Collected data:

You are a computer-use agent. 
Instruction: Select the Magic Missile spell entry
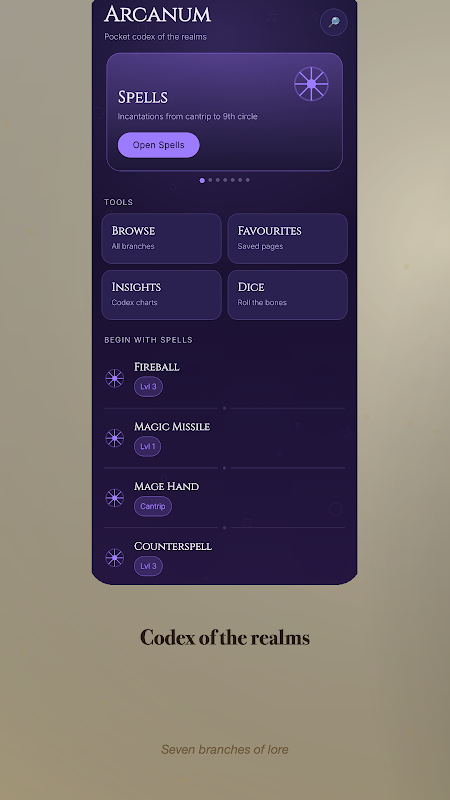[x=224, y=438]
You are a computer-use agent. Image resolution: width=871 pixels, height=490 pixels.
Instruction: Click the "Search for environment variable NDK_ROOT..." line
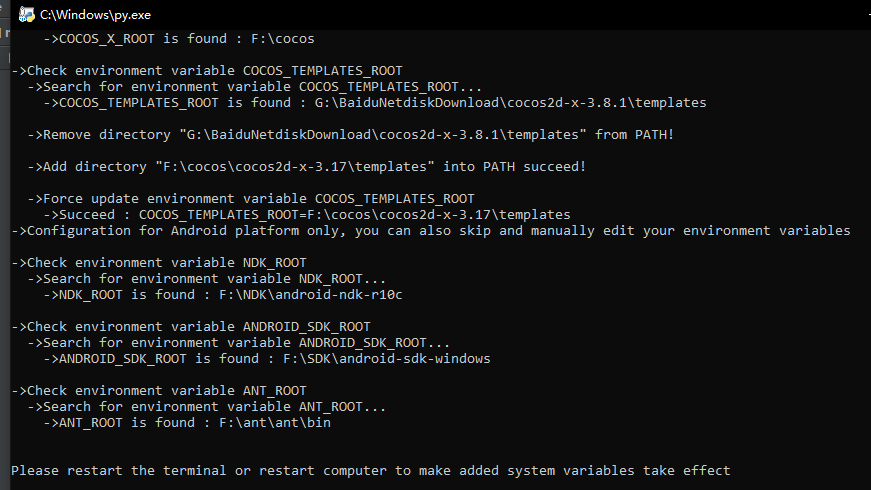[x=206, y=279]
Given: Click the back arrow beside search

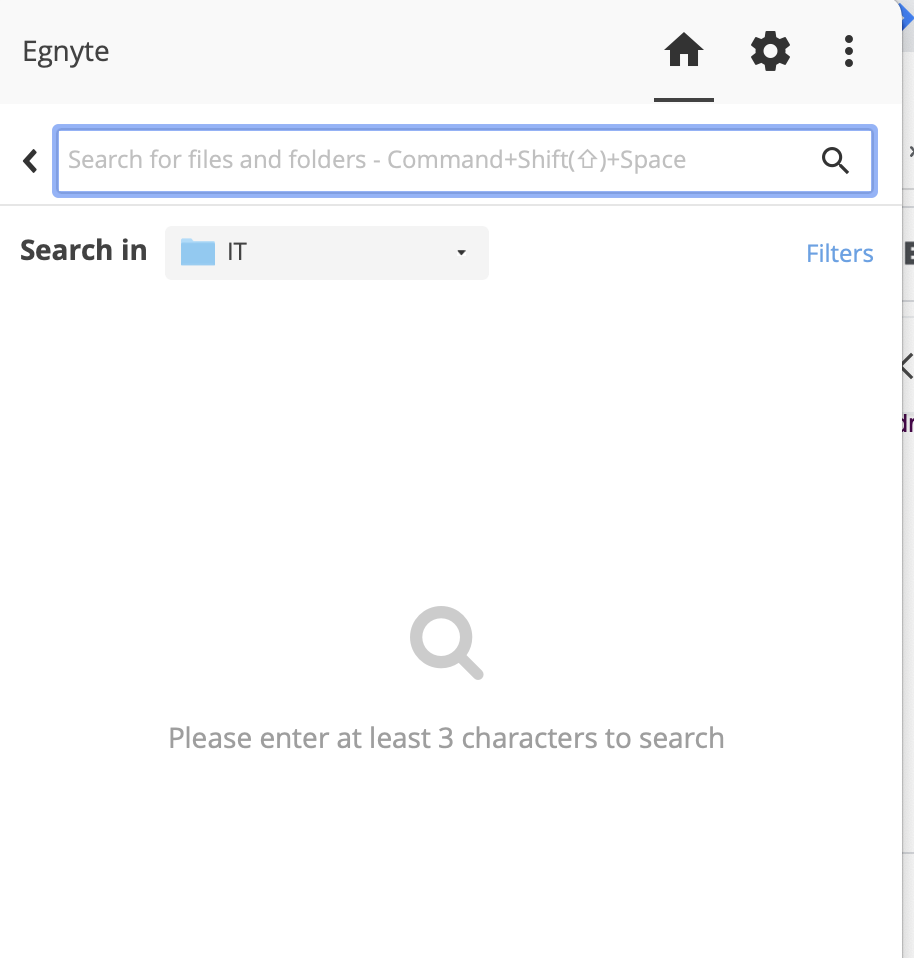Looking at the screenshot, I should point(31,160).
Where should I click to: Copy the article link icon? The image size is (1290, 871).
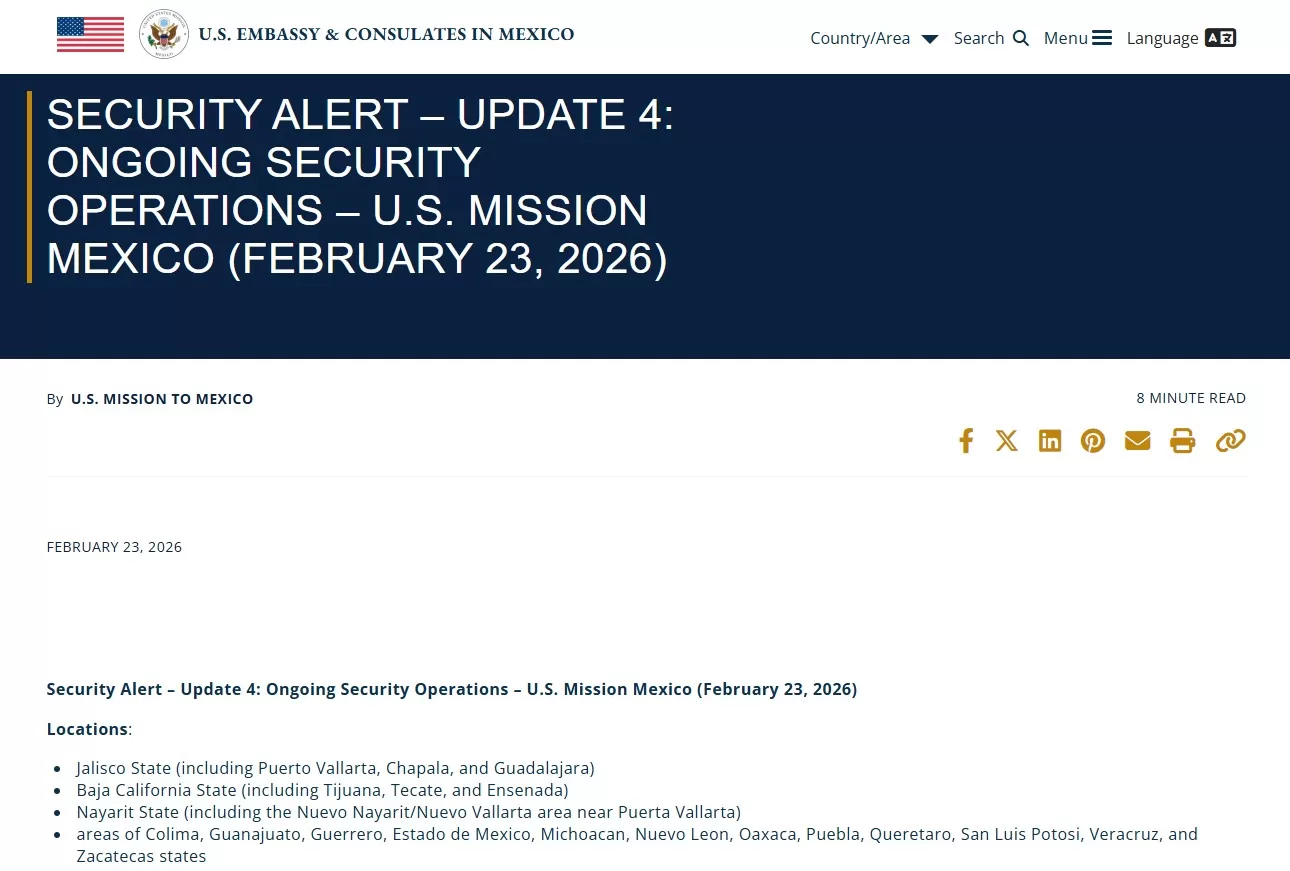coord(1230,441)
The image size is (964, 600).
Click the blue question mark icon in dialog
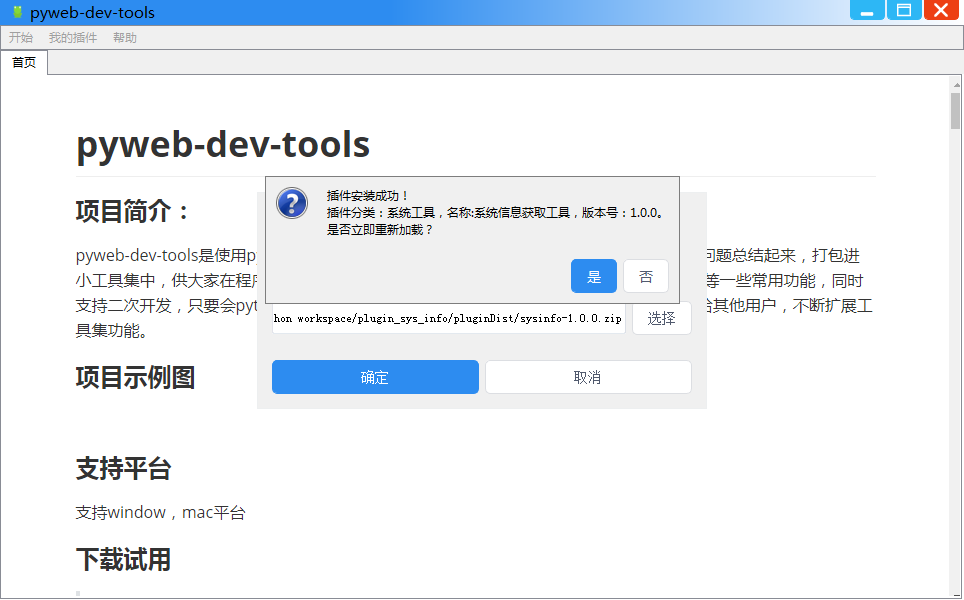tap(291, 202)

WORK TO COMPLETE -
Reproduce every entry exactly; images stay out.

SOLUTION FOR THIS PROBLEM -
You are a computer-use agent. 
Instruction: Select the Magic Missile spell entry
[x=224, y=438]
You are a computer-use agent. Image resolution: width=871 pixels, height=490 pixels.
Instruction: Click the "Search for environment variable NDK_ROOT..." line
[x=206, y=279]
Given: Click the back arrow beside search

Looking at the screenshot, I should point(31,160).
Where should I click to: Copy the article link icon? The image size is (1290, 871).
coord(1230,441)
The image size is (964, 600).
Click the blue question mark icon in dialog
tap(291, 202)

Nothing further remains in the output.